In the Arctic Ocean, 62 showed baleen whales on the western Greenland continental shelf consume the high concentrations of krillMeganyctiphanes norvegica and Thysanoessasp. Those aggregations likely aid the start of migrations to the tropics during winter and 63 showed in the Arctic Ocean during summer, baleen whales mostly feed on Krill species or fish. In addition, 64 estimated globally, prior to the whale population being reduced by fishing, that whales contributed significant nutrient enrichment of surface waters by their high prey consumption providing increased fish production. That condition most likely applies at present because 65 estimated, post-whaling, the whale population has globally recovered by about 70%. In relation to obtaining fish food during migrations, 66 showed that by moving north from the Antarctic waters, baleen whales could also obtain food by consuming small pelagic fish by diving at productive seamount areas, which is briefly reviewed in the next section.

A detailed report on seamounts was presented in 67 and recent research on baleen whale migrations has found they tend to follow seamounts associated with nutrient release from hydrothermal vents 68, which act as hot springs on the ocean floor, releasing heated, mineral-rich water into the ocean water. In the South Pacific Ocean, whale migration occurs from the Southern Ocean to the large area of seamounts shown by 69 around New Zealand, mostly on the eastern side of the islands, where most whales are reported. The whales were probably following seamounts associate with the Southern Pacific Antarctic Ridge hydraulic vents, north of the Southern Ocean 70, see their Figure 1, and then along the east Coast of New Zealand via the Macquarie Ridge to the Campbell Plateau . The ridge then turns west via the Norfolk Island Ridge to New Caledonia, in the South West Pacific Ocean, where seamounts also occur 71.

The association of seamounts with whale migrations is reported by 72 who showed increased production of the waters associated with seamounts was due to upwelling of nutrients by interaction with local deep sea water currents of the Antarctic Circumpolar Current, an ocean current that flows clockwise (as seen from the South Pole) from west to east around Antarctica. In addition, 73 showed oceanic conditions at deep-water hydrothermal vents could provide increased phytoplankton production by upwelling of dissolved iron from the vent plume to surface waters of the Southern Ocean. That was confirmed by 74, who found ammonia and iron in vent plumes may reach some surface waters in temperate areas.

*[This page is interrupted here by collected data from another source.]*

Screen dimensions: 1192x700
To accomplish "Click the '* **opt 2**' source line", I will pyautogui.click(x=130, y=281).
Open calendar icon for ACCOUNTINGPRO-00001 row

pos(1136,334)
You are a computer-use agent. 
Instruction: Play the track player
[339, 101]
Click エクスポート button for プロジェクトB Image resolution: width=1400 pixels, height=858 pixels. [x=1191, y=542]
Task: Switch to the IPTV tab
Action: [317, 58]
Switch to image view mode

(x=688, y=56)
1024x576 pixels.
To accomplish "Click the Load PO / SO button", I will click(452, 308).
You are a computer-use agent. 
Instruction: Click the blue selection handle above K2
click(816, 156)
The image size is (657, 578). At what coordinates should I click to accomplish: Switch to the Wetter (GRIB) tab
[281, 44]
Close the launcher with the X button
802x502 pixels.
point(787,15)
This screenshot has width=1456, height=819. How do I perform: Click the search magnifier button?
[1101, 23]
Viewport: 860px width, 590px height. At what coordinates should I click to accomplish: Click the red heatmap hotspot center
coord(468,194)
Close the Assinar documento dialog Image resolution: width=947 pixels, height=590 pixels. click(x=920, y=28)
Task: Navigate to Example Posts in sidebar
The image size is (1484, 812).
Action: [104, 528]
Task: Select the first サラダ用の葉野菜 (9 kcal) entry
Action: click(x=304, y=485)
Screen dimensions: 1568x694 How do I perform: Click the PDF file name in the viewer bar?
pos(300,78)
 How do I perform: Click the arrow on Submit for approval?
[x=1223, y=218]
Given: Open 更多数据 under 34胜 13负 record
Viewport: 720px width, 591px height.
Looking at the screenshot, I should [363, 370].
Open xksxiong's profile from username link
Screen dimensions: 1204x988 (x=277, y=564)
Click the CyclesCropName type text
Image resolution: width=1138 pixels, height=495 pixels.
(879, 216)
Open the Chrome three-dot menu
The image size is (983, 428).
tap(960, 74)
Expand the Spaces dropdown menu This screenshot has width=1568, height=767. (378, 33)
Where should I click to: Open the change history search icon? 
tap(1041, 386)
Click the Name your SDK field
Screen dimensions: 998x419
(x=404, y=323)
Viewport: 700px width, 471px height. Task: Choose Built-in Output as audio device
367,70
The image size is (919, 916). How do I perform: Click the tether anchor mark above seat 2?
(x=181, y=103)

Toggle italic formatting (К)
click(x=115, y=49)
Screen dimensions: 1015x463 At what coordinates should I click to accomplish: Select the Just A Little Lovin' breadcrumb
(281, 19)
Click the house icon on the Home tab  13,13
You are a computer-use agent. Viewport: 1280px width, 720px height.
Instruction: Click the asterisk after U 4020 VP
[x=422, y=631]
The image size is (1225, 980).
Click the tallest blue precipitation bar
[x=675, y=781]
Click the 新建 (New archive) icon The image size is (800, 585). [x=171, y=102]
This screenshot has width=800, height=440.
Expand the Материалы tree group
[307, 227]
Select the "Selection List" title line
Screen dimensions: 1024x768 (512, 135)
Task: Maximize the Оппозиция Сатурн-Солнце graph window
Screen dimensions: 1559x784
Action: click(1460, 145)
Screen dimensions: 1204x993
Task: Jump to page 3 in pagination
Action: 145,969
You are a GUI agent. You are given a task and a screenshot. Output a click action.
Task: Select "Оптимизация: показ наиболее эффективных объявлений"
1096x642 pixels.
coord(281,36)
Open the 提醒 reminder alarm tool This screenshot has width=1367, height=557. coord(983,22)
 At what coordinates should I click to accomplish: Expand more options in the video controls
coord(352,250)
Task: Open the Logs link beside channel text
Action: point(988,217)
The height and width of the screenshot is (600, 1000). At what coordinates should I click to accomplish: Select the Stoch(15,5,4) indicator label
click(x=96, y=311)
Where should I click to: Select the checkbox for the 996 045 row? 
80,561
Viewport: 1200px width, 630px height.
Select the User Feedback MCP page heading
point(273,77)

In the Arctic Ocean, humpback whales (Megaptera novaeangliae) are shown migrating from the Norwegian Svalbard archipelago in the Barents Sea to the Caribbean Islands, via Iceland, by 75, see their Figure 1. The migration was along the mid-Atlantic Ocean ridge deep-ocean hydrological vent map shown in 70 and deviated from the ridge to the eastern extent of islands in the Caribbean Sea. The return whale migration from the West Indies tended to follow the mid-Atlantic Ridge and went close to the Azore islands off the west coat of Africa, then rejoined the original migration path at Iceland. The comparison is consistent with seamounts associated with the mid-ocean ridges as important for pelagic fish and their predators 76, 77, 78 and 79.